Phase 2 — Cluster A fails and clients request failover to target Cluster B

If Cluster A stops responding because of an unexpected failure, fail over to Cluster B.

Steps

  1. From Cluster B, promote the target volumes in Cluster B. This transforms the original target volumes (B1, B2, .. Bn) to standalone NAS volumes and makes them writable.
  2. Delete the replication policies for the original source volumes (A1, A2, .., An).
  3. Apply the source volume configuration from the original source volumes in Cluster A to the target volumes in Cluster B.
  4. Restore the users and groups configuration from Cluster A. This restores the Cluster B users and groups to Cluster A settings.
  5. Ensure that Cluster B is used to temporarily serve client requests during the failover time.
    1. Choose one of the following options:
      • IP address-based failovers: Change the IP addresses for Cluster B to match the IP addresses used by Cluster A. Existing client connections might break and might need to be re-established.
      • DNS-based failovers: Point the DNS names from your DNS server to Cluster B instead of Cluster A.

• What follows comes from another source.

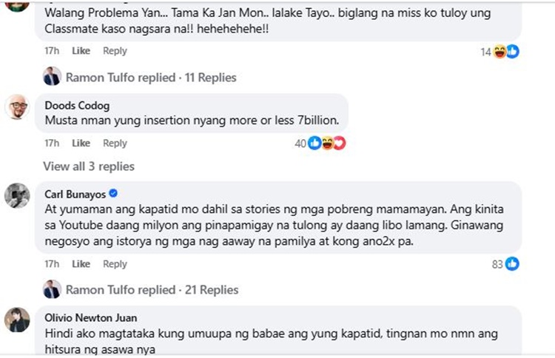Click the 17h timestamp on Carl Bunayos's comment
Screen dimensions: 555x358
pos(52,264)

        Ensure that the DNS server on Cluster B is the same as the DNS server or in the same DNS farm as the DNS server of Cluster A. Existing client connections might break and might need to be re-established. You must unmount and re-mount the NFS exports on the clients.

    2. (Single NAS volume failovers) Manually update the DNS entry for the NAS volume that was failed over. This redirects clients that are accessing this volume from Cluster A to Cluster B, while other clients keep accessing other volumes using the same DNS name. Client systems might need to refresh their DNS cache.
    3. (Single NAS volume failovers) To force SMB and NFS clients to Cluster B, you must delete the SMB shares and NFS exports on Cluster A. This forces the SMB and NFS clients to reconnect, at such time they are connected to Cluster B. After restoring the source volume’s configuration on Cluster B, all of the SMB shares and NFS exports will be present on the target volume (on Cluster B), so no SMB share/NFS export configuration information is lost.

      The failed over volume can now be accessed using the exact same DNS name and SMB share/NFS export name as it was when hosted on Cluster A, except now it is hosted on Cluster B.

    4. Join Cluster B to the AD server or LDAP/NIS.

      Ensure that the AD server and LDAP server are in the same AD/LDAP farm or same server.